Excerpted text —
((

# LEGAL WEAPons during turkey season



## ProAngler (Mar 23, 2018)

Can you use buckshot during turkey season? Trying to figure out if I should take the shotgun or crossbow?


----------



## Geezer Ray (Mar 23, 2018)

Pretty sure the answer is no buckshot.


----------



## Geezer Ray (Mar 23, 2018)

Just checked and buckshot not allowed on installation at all.


----------



## across the river (Mar 23, 2018)

Geezer Ray said:


> Just checked and buckshot not allowed on installation at all.



Not legal for turkeys anyway.

Turkey Firearms

Shotguns with No. 2 or smaller shot and any muzzleloading firearm.


----------



## ProAngler (Mar 23, 2018)

Thanks for the info. What do y’all think inis better, crossbow or shotgun with #2? I don’t haven any experience with shotgun loads on 4 legged animals


----------



## kmckinnie (Mar 23, 2018)

ProAngler said:


> Thanks for the info. What do y’all think inis better, crossbow or shotgun with #2? I don’t haven any experience with shotgun loads on 4 legged animals



Shotgun. Have more shots at them 4 legged critters.


----------



## oops1 (Mar 23, 2018)

I call .22 mag as most effective/versatile! Hope this helps


----------



## ryanh487 (Mar 23, 2018)

oops1 said:


> I call .22 mag as most effective/versatile! Hope this helps



not legal on public land during turkey season.

You can only hunt hogs and coyotes on public land with whatever weapons are legal for what is in season.  For turkey season that means shotguns with #2 or smaller shot, muzzleloader, or archery equipment.

on private land hogs/coyotes/etc are free game year round with your weapon of choice.


----------



## C.Killmaster (Mar 23, 2018)

Muzzleloaders of any caliber are also legal turkey weapons.


----------



## ProAngler (Mar 24, 2018)

Thanks, a muzzleloader would be my first choice,  but i have not been able to justify buying one to use just for   the limited seasons, at least  as far as my wife is concerned. Hopefully I can find some pigs on one of these N Ga. wma  to help make my case.


----------



## Geezer Ray (Mar 24, 2018)

across the river said:


> Not legal for turkeys anyway.
> 
> Turkey Firearms
> 
> Shotguns with No. 2 or smaller shot and any muzzleloading firearm.



Sorry I have hunting Fort Stewart on the brain, and there is no buckshot allowed there.


----------



## chase870 (Mar 25, 2018)

ProAngler said:


> Thanks, a muzzleloader would be my first choice,  but i have not been able to justify buying one to use just for   the limited seasons, at least  as far as my wife is concerned. Hopefully I can find some pigs on one of these N Ga. wma  to help make my case.



I just buy my wife something when I get a new gun. She has more vacume cleaners than she can use now. Gonna have to look into some of those Swiffer things or self wringing mop buckets for her


----------



## ProAngler (Mar 25, 2018)

chase870 said:


> I just buy my wife something when I get a new gun. She has more vacume cleaners than she can use now. Gonna have to look into some of those Swiffer things or self wringing mop buckets for her



Lol, I ran that one by her and believ it or  not it didn’t work


----------



## ProAngler (Mar 25, 2018)

It did get a good laugh though


----------



## Pig Predator (Mar 25, 2018)

Buy her one of them $20 Yankee candles and slip her some Xanax before the purchase?

))

Problem set —
A: From the thread on legal turkey season weapons, copy out the passage between "## ProAngler (Mar 24, 2018)" and "Ray (Mar 24, 2018)", inclusive.
B: In the thread on legal turkey season weapons, which place does Geezer Ray say allows no buckshot?

Information shown —
((

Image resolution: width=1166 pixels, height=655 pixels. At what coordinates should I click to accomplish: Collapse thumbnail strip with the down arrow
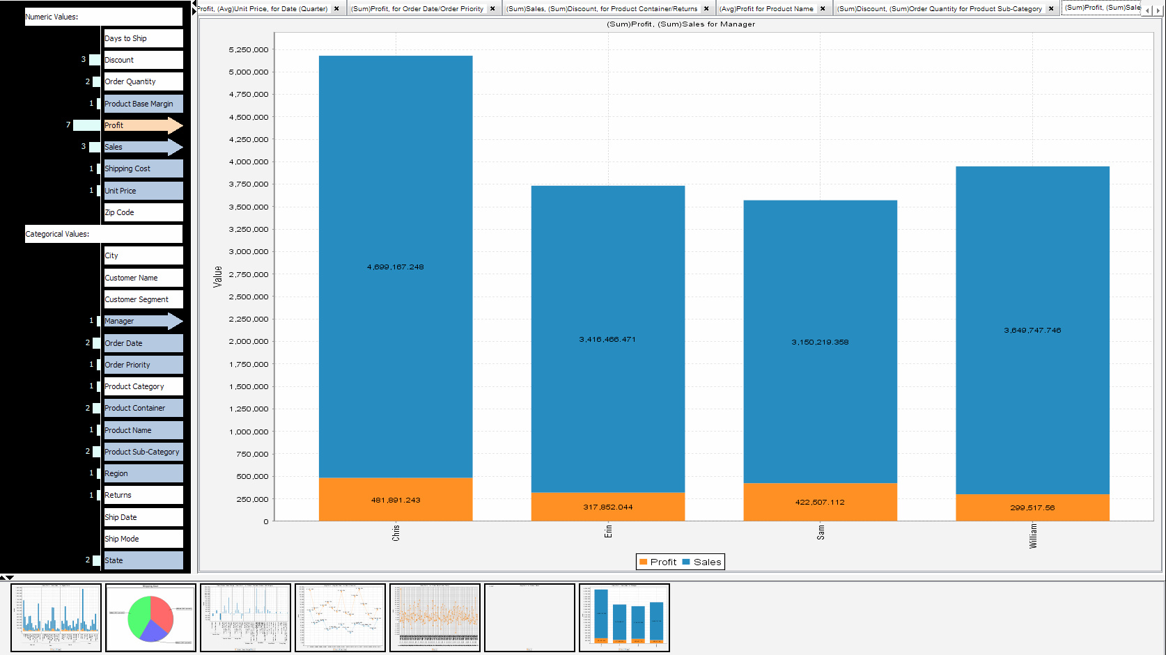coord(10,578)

))
((

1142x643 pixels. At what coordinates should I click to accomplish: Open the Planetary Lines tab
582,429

))

Expected answers —
A:
## ProAngler (Mar 24, 2018)

Thanks, a muzzleloader would be my first choice,  but i have not been able to justify buying one to use just for   the limited seasons, at least  as far as my wife is concerned. Hopefully I can find some pigs on one of these N Ga. wma  to help make my case.


----------



## Geezer Ray (Mar 24, 2018)

B: Fort Stewart